La obsesión pecuniaria nos aleja de la verdadera desvalorización, la humana, que nos está devorando y convirtiendo en robots sin códigos. Todos queremos y reclamamos “bienestar, privilegios y consideración” pero no siempre actuamos con reciprocidad a lo que pretendemos. 

Por Leticia Oraisón de Turpín

Orientadora Familiar

Nos estamos acostumbrando a hablar permanentemente y a preocuparnos sistemáticamente de la economía y vivimos acosados por la devaluación cíclica de la moneda. Sin ser especialistas todos somos un poco economistas y jugamos permanentemente con nuestros ingresos y valores monetarios para tratar de no declinar nuestro nivel de vida.

Tan preocupados o importunados estamos por la estabilidad económica que nos distraemos y olvidamos de lo primordial, la educación propia y de los que nos siguen etariamente.

La obsesión pecuniaria nos aleja de la verdadera desvalorización, la humana, que nos está devorando y convirtiendo en robots sin códigos, despojados de sentimientos y de respeto y consideración por el semejante.

Cuando veo (lo que también mis lectores ven y comprueban), personas que no tienen conmiseración por los demás y actúan con frialdad, indiferencia e irreverencia, me pregunto, ¿Dónde están nuestros modales? ¿Nuestra educación y nuestro respeto al prójimo?
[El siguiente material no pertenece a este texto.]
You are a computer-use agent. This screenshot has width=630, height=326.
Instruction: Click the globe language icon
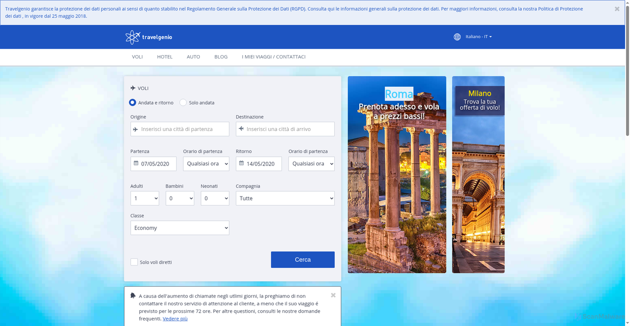(x=457, y=37)
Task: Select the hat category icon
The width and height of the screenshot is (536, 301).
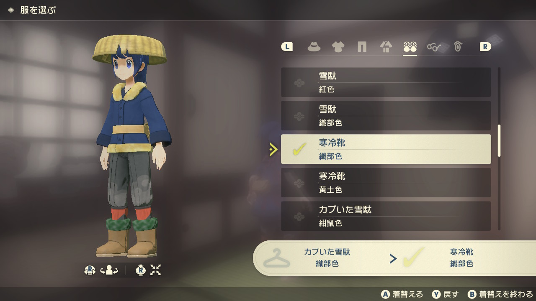Action: (x=314, y=47)
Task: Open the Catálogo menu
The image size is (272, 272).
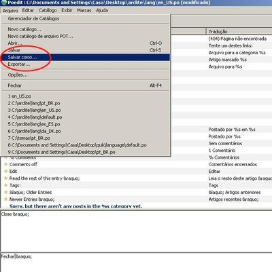Action: (x=48, y=10)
¿Dónde están los valores que se nos inculcaban para manejar nuestras emociones? ¿Ya no se enseña más a ser personas de bien? ¿Qué pasa? Evidentemente falla la familia, falla la escuela, fallan las instituciones, fallan las normas escritas que se modifican constantemente para ocultar los desvaríos y errores, en lugar de sancionarlos y rechazarlos. Dando la sensación de que no están escritas y previstas para mejorar las relaciones sino para tapar y defender las equivocaciones y los malos sentimientos puestos en juego. 

Me aterra pensar que estamos jugando a la ruleta rusa, te puede pasar o no, porque depende de la suerte, no de las normas que debieran respaldar la seguridad de todos.

Todos queremos y reclamamos “bienestar, privilegios y consideración”, pero no siempre actuamos con reciprocidad a lo que pretendemos. Muchas pequeñas normas que nos enseñaban en casa y reforzaban en la escuela, se están perdiendo como las hojas en el otoño. Cosas simples que hacían a una buena convivencia como: “Dar la pared a las personas mayores cuando caminamos, ceder el asiento en los transportes públicos a las personas más necesitadas, prestar un pequeño servicio al desconocido que nos cruza con una urgencia. Saludar siempre, en todo lugar, pedir permiso para entrar o retirarnos, dar las gracias por cualquier favor o distinción, aunque este sea de obligatoriedad. Sonreír en lugar de fruncir el ceño, porque halaga y distiende al que nos enfrenta, ser más amables y amigables también con los extraños, facilita siempre todas las situaciones y circunstancias que se vivan. Todo tan fácil de actuar y asumir, pero que ya no se enseña, ni censura cuando falta.  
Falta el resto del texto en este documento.